L’événement a failli ne pas avoir lieu. Heureusement, grâce à l’huile de coude de l’organisation, le festival tamponnais affiche un bilan fort honorable, bien que certaines des compagnies extérieures à l’île initialement prévues n’aient pas pu être là. Une seconde édition ensoleillée, à l’image de la météo qui a plané sur l’événement… si l’on fait abstraction de la soirée très arrosée du samedi 26, où PXL a joué devant de rares spectateurs waterproof ou courageux !

Du 22 janvier au 2 février, le Festival des arts et de la parole a attiré 5 000 spectateurs qui se sont partagé 60 spectacles d’une grande variété : pièces et concerts, mais aussi crieuses publiques, visites décalées, pique-nique et bals lontan, contes, ateliers… On a particulièrement apprécié le Tour de contes et Monsieur Nimportequi du Camerounais Wakeu Fogaing, et Hippias majeur de la compagnie Balagan système, dont la démarche mêle théâtre et philosophie. Ici, il s’agissait de définir le Beau dans la pure tradition de la dialectique socratique. Un régal.

Aujourd’hui pour demain

Outre le grand public, 3 500 élèves du primaire et secondaire ont goûté aux représentations ou aux ateliers. Comme dans la grande tradition du Komidi, le festival saint-joséphois de la fin avril – dont plus de la moitié des spectateurs sont des marmays.  Miser sur le public de demain, qu’il s’agisse de poésie, de théâtre ou d’autres arts vivants, est la clé de ce qui dure. De ce qui relie les générations et les identités culturelles, « pour que les gens vivent mieux ensemble. En plus de la partie grand public, on fait un travail de fond dans les quartiers, les familles.

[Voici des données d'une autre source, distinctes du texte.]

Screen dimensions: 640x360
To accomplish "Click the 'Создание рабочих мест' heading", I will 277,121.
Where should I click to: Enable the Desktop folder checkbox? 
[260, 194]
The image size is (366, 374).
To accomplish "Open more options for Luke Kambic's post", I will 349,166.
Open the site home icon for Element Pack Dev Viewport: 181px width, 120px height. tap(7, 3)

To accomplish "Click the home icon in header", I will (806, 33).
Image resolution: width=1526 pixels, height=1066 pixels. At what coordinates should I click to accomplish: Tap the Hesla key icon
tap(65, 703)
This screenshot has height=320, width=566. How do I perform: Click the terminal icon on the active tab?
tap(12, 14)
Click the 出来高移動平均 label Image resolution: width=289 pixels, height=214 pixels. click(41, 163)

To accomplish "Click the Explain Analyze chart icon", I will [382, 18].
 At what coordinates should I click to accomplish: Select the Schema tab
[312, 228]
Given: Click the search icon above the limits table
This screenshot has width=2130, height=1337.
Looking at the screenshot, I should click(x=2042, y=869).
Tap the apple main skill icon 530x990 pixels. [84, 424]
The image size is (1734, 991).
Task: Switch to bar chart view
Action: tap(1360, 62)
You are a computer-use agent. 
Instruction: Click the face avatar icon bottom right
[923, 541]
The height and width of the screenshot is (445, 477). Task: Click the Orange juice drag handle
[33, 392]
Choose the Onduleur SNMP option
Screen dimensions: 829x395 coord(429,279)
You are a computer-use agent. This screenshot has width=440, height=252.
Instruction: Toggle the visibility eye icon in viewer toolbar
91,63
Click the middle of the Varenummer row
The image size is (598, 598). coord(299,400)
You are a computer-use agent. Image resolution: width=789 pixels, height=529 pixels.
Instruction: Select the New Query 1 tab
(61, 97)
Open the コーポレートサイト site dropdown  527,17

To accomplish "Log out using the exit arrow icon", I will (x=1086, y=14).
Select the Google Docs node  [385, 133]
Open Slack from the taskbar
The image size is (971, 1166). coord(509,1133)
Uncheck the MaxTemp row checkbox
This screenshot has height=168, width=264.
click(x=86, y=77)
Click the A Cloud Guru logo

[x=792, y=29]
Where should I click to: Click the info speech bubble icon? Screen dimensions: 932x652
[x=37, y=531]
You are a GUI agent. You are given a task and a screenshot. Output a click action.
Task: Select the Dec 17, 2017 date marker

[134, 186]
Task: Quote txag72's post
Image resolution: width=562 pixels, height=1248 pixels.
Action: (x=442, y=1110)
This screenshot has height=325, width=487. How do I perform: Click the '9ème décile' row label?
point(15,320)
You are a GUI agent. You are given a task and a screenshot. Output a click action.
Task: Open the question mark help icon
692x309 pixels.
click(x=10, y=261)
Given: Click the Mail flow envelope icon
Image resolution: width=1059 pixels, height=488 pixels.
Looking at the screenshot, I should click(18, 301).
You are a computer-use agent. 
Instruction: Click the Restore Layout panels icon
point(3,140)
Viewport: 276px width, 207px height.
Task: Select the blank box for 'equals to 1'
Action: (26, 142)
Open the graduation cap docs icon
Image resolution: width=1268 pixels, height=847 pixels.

On est content que les gens se parlent à la fin des spectacles. On fait surtout un festival de rencontres », souligne Stéphanie Lefort, la directrice.

Parmi les gros succès, il y a eu la soirée d’ouverture au théâtre Luc Donat, les Visites insolites permettant de découvrir la face cachée des hauts de manière surprenante, ou encore les scolaires telle la pièce Maloya de la compagnie Karambolaz, également auteure de Magma, présenté à la Cité du volcan, son commanditaire.

Si vous avez loupé le coche, sachez que la prochaine édition aura lieu en septembre. Cette fois ce sont les Bas du Tampon qui seront mis en scènes et en mots, pour quatre ou cinq soirées de spectacles en salle. De plus, le festival se prolonge pendant tout ce semestre, puisque le théâtre du Tampon, coorganisateur de l’événement avec la compagnie Karambolaz, accueillera plusieurs des spectacles ayant dû être différés.